45 Porque até o Filho do Homem não veio para ser servido, mas para servir e dar a sua vida para salvar muita gente. Por fim, Jesus apresenta-se como modelo a ser imitado. Ele não simplesmente falou, mas viveu o que pregava. Mas não é qualquer tipo de serviço senão aquele que traz salvação a muita gente! Essa discussão reflete a própria natureza humana. Queremos ser grandes, exercer poder, dominar recursos e pessoas, ser servidos. Isso pode ficar evidente no campo político, profissional ou simplesmente dentro de nossa própria casa ou na igreja. A lógica em curso é que a pessoa mais importante é servida por aquela que não tem muito valor.

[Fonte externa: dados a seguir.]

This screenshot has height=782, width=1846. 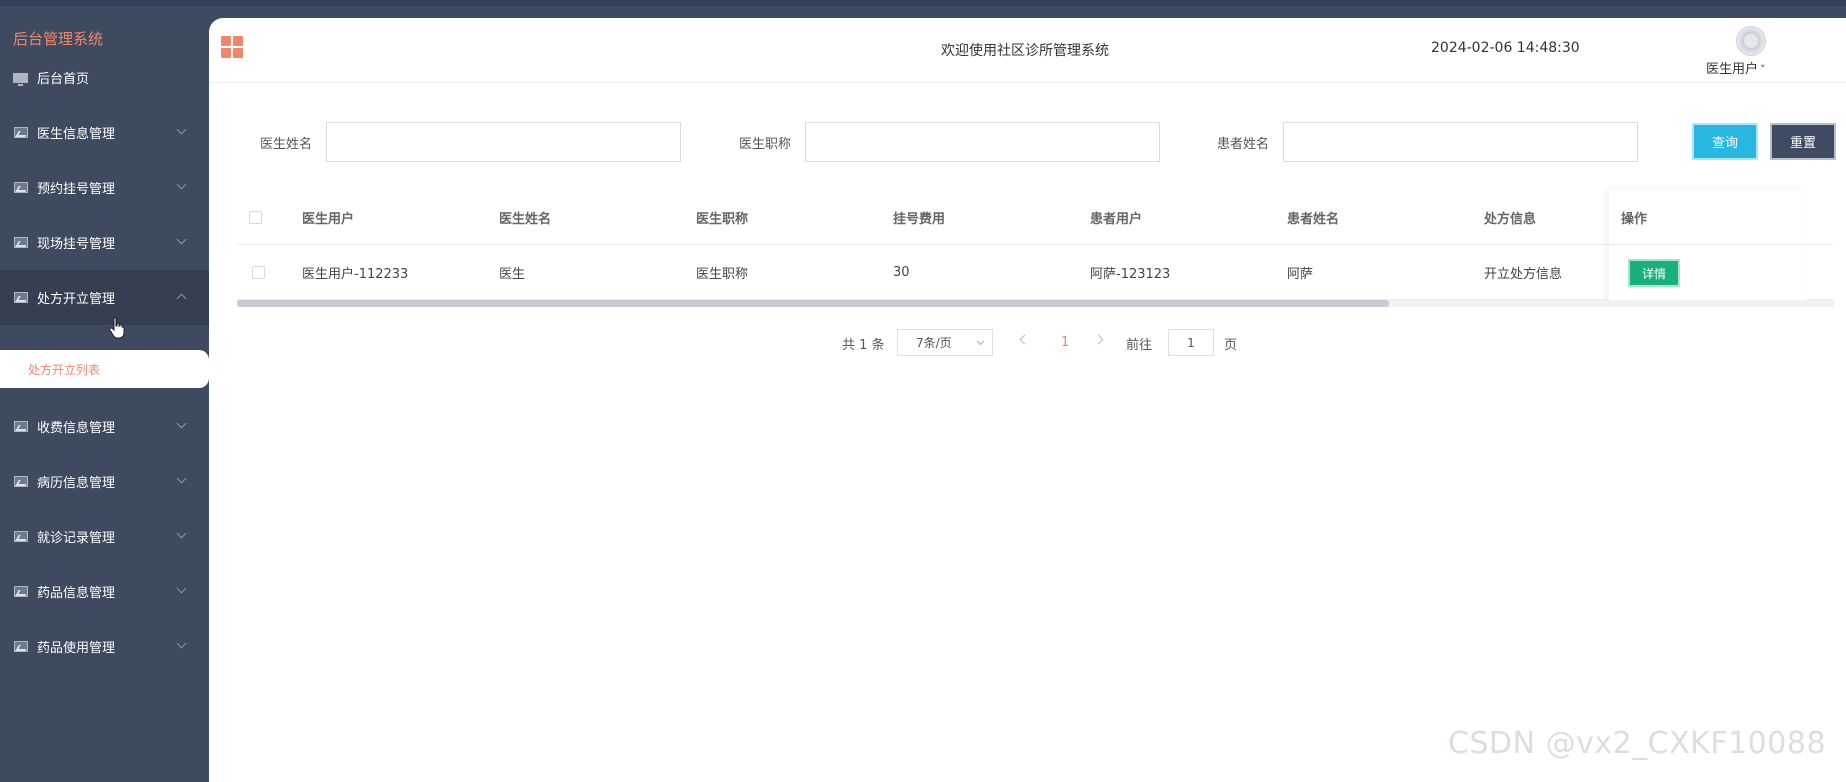 I want to click on sidebar-item-label: 医生信息管理, so click(x=76, y=134).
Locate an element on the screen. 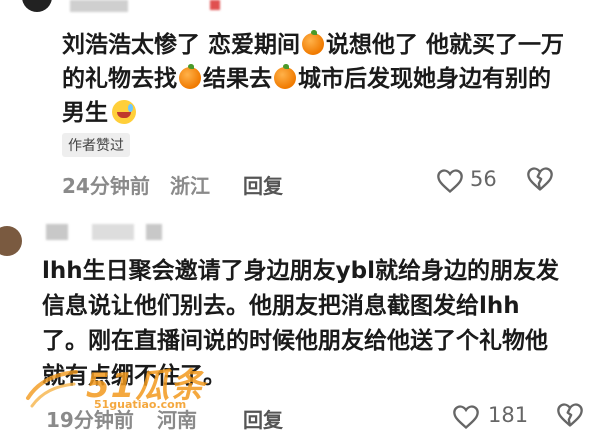  comment2-username-blur2 is located at coordinates (113, 232).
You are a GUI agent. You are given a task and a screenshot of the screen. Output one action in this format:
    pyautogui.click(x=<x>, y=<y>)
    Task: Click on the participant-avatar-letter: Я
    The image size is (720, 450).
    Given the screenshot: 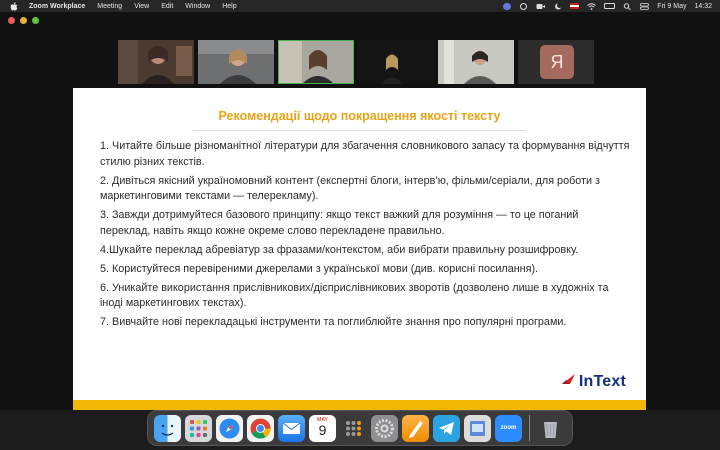 What is the action you would take?
    pyautogui.click(x=557, y=62)
    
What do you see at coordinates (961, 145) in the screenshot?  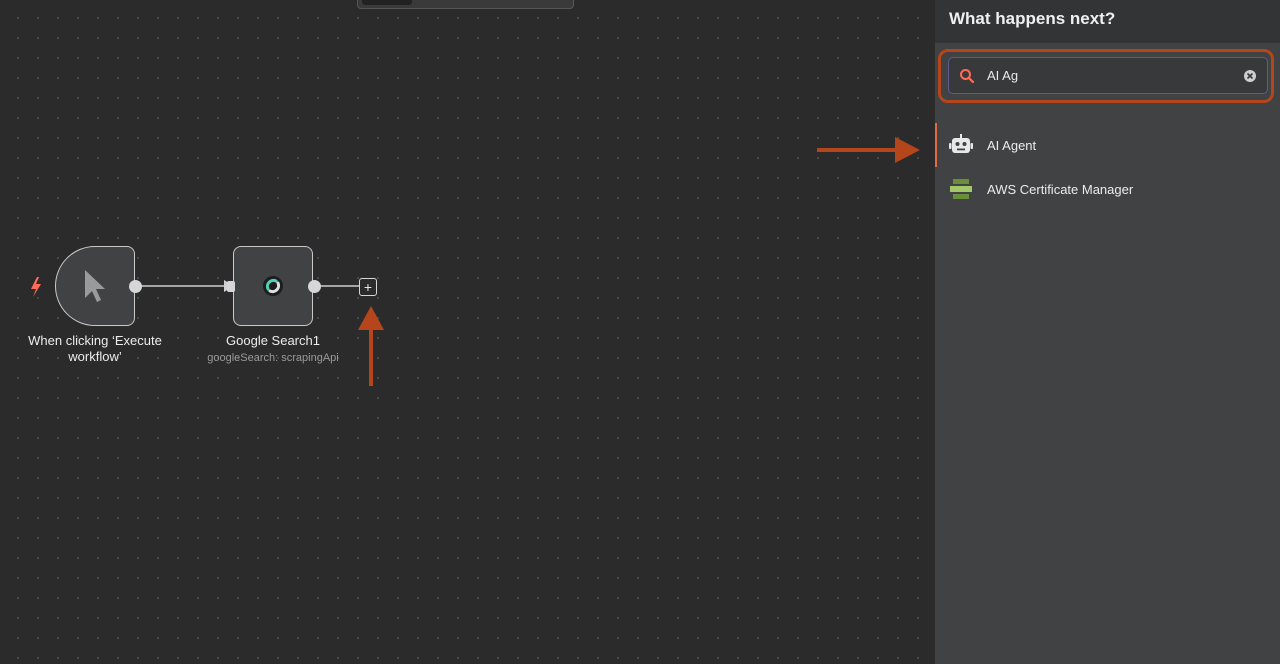 I see `robot-icon` at bounding box center [961, 145].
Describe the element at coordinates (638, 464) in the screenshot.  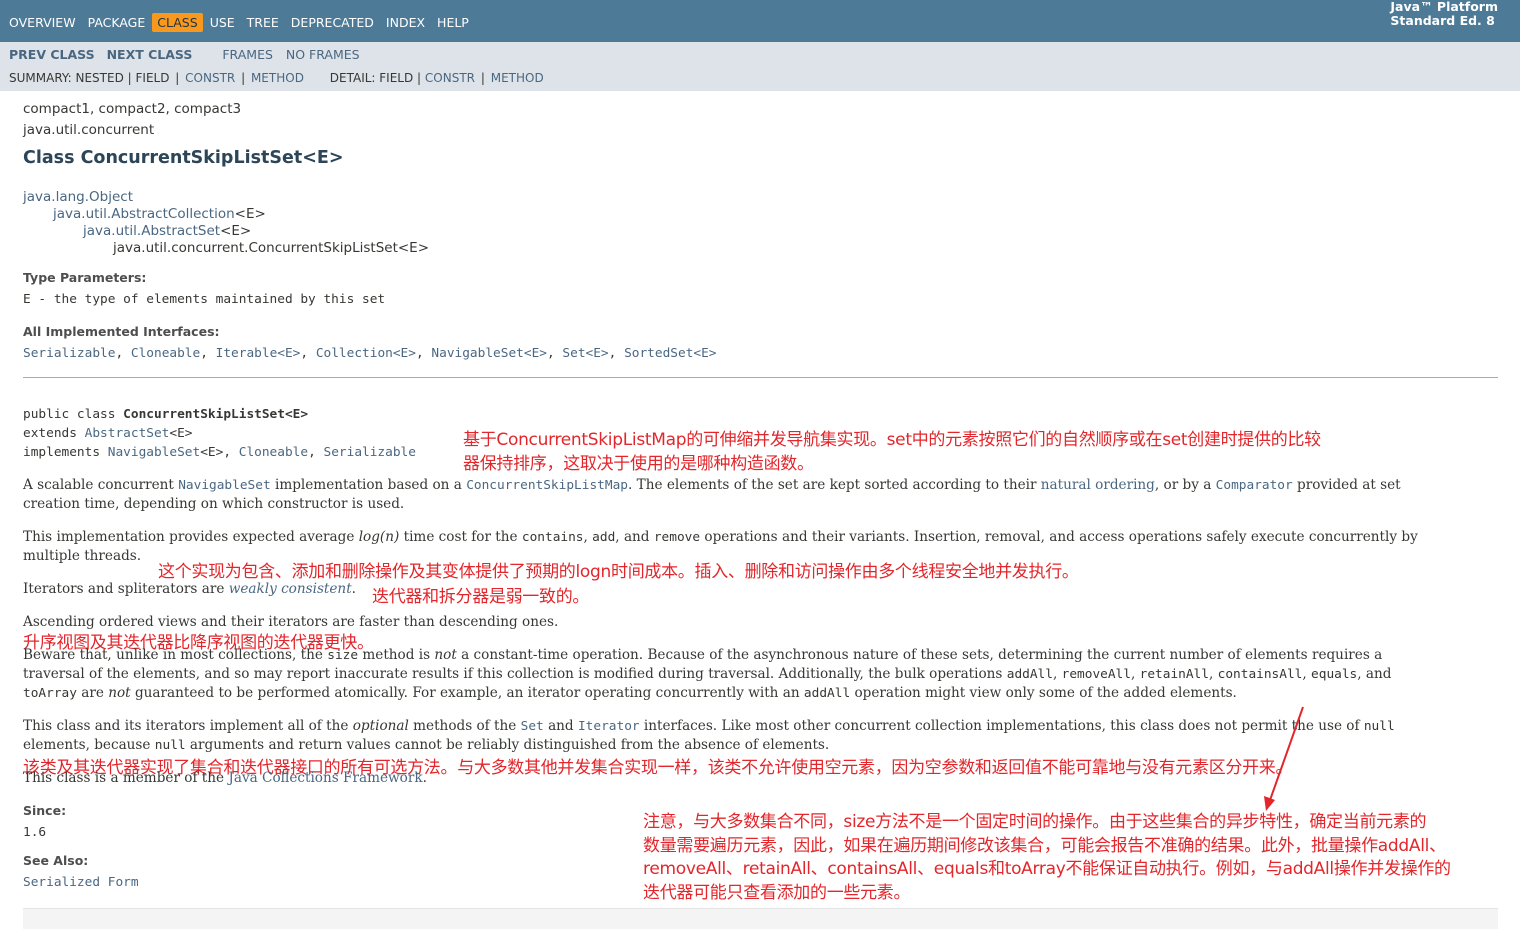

Não é a toa que este mundo funciona tão mal, tem tanta injustiça e tantas pessoas infelizes. Mas Jesus provoca todo o modelo reinante e apresenta um caminho oposto que pode nos conduzir a uma vida de plena realização e alegria. A dimensão de alegria que Cristo experimentou quando serviu de coração através da cruz (Isaías 53.11; Hebreus 12.2) é comparada a uma mãe que esquece seu sofrimento quando ganha seu bebê (João 16.21). Vamos experimentar a alegria de servir uns aos outros até que Cristo seja formado em nós (Gálatas 4.19). A alegria de servir para a salvação!  

Conta-se uma história de um menino que se apresentou para sua mãe com uma lista de serviços que ele havia feito: grama cortada, cama arrumada, carro lavado, cachorro cuidado etc. etc. Obviamente ao lado de cada serviço ele apresentava um valor a receber pelo que tinha feito. Amorosamente a mãe pegou outro papel em branco e começou a relacionar alguns dos serviços que havia feito por ele: 9 meses de gestação, amamentação, fraldas trocadas, noites de plantão etc. etc. Imagine o tamanho dessa lista. Mas ao lado de cada serviço ela apresentou que não havia qualquer valor a receber, pois tudo havia sido feito com amor. Imediatamente os olhos do menino ficaram embargados e ele entendeu que servir com amor traz alegria e grande recompensa. Abraçou e beijou sua mãe como nunca.